Yesterday, Caltrain announced they have completed conversion of additional ‘gallery’ cars into bike cars. Every Caltrain train set now runs with two bike cars.
The ‘old’ Nippon Sharyo gallery cars can carry 40 bikes in each bike car, but Caltrain did not have enough bike cars to run two on every run until this week. Every gallery set can now carry 80 bicycles on each run.
Of 38,000 daily riders, about 3700 of them bring bicycles on the train, and almost all riders who are turned away are those with bicycles. Increasing bike capacity means more practical capacity and, potentially, more revenue for Caltrain, especially since parking lot capacity at the train stations has been maxed out for years now. Because each trainset is run four to five times per day, the 240 added bike spaces is the equivalent of about 1,000 new parking spaces at train stations.
Previous gallery bike cars were all converted from ‘cab’ cars, which have a control cabin at one end to enable locomotive control by an engineer from the ‘back’ end of the train. Nippon Sharyo bilevel cab cars also have a bathroom in the car. Knowledgeable cyclists identified the presence of a second bike car by looking for a mirror and reflective red markings on the end of the car. The newly converted bike cars were converted from regular passenger cars without a control cab or bathroom so these telltales are missing, but that’s now moot since every run has two cars. The lack of a control cabin means there are six extra seats available at the end of the bike car. Cyclists will also notice a narrower entryway into the bike portion of the car and the lack of a bathroom.
Caltrain also modified their youth policy to encourage families to use the train, allowing children as young as six to bring a bike on board when accompanied by an adult. The minimum age was previously 12 (a rule I broke frequently with my daughter, who is now 11).
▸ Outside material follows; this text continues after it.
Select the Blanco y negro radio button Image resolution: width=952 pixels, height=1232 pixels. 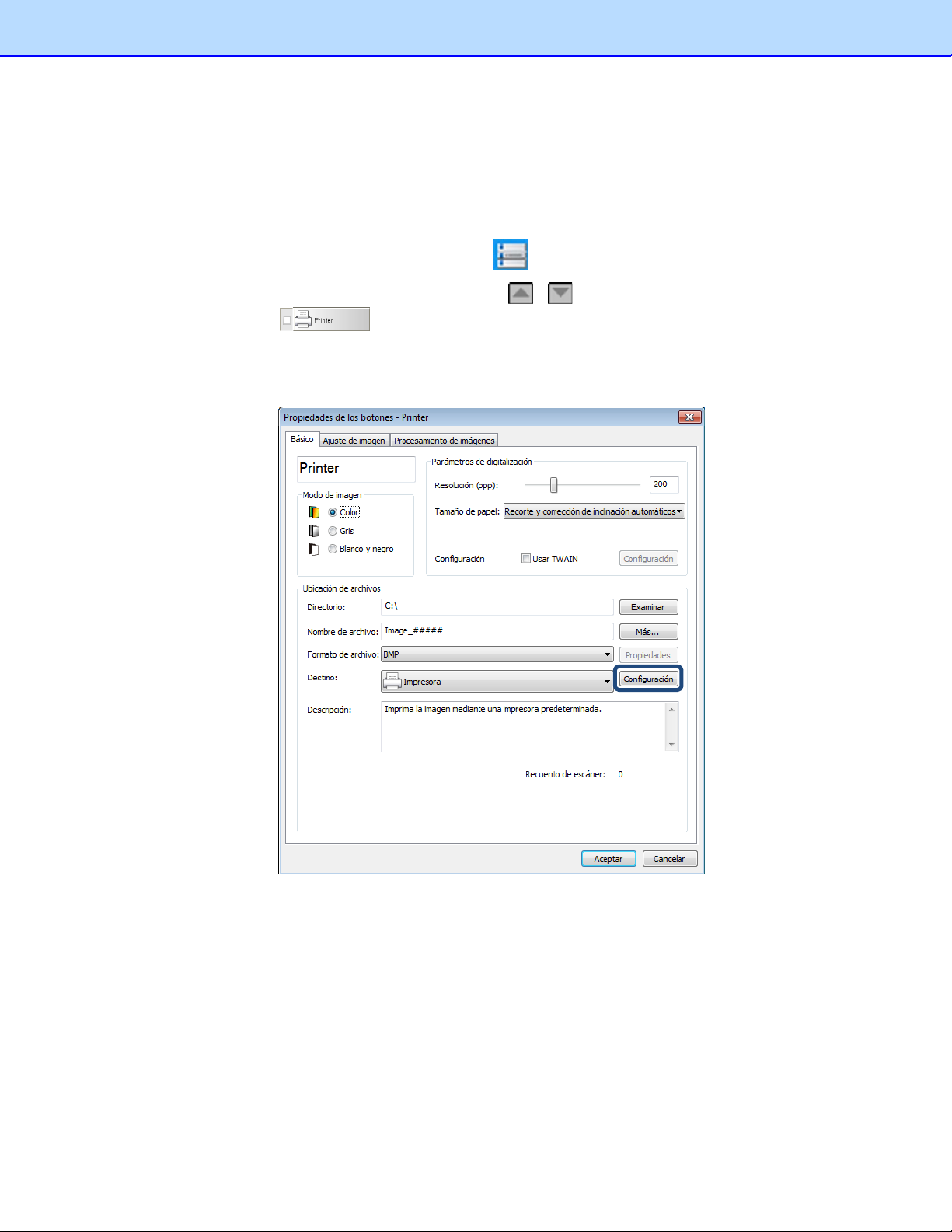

Finally, Caltrain announced they plan to post signs on the bike car discouraging non-bike passengers from boarding the bike cars. With increasing ridership in 2011, passengers sitting in the bike cars is a problem, but Caltrain may not legally restrict passengers from boarding certain cars.
More on Caltrain’s bike improvements at Streetsblog SF, which quotes everybody’s SF bike friend John Murphy. Have I mentioned yet that I am ecstatic that I’ll no longer ride Caltrain after my office moves to Santa Clara?
Since we’re talking Caltrain, I ride the train a little earlier than many commuters, but watching the last night’s tweets from stranded riders after the ‘track incident’ was still awful. I sympathize with your plight.
It’s helpful to know your Plan B. For me in Santa Clara County, that’s either riding my bike the entire distance or taking VTA 22/522, which has stops within walking distance from all Silicon Valley Caltrain stations. I usually bail immediately upon hearing of a death on the tracks.
In San Mateo County, Samtrans KX (weekday buses 5:20 AM to about 11 PM) is a commuter express between Palo Alto and San Francisco. Stops near Caltrain are Menlo Park, Redwood City, San Carlos, and Belmont; you can transfer to BART from KX at SFO.
Samtrans 390 (5:30 AM to 11 PM; stops near Caltrain Palo Alto, Menlo Park, Redwood City, Burlingame, Millbrae & San Bruno) will get you to Millbrae BART, South City BARt and Daly City BART.
Samtrans 391 (4 AM to past midnight; begins at Redwood City Caltrain, with other stops near Caltrain at San Carlos, Belmont, San Mateo and Millbrae). 391 serves BART stations at Millbrae, San Bruno, South City and Colma.
Finally, Samtrans 397 (operates between midnight and 6 AM) stops at Caltrain stations Palo Alto, Redwood City, San Carlos, Hillsdale, and Millbrae.
VTA and Samtrans both charge $2 for one way fares (as of June 2011). Both VTA & Samtrans are free with a Caltrain 2 zone (or more) monthly pass. And both almost always waive fares for Caltrain ticket holders whenever there’s a ‘track incident.’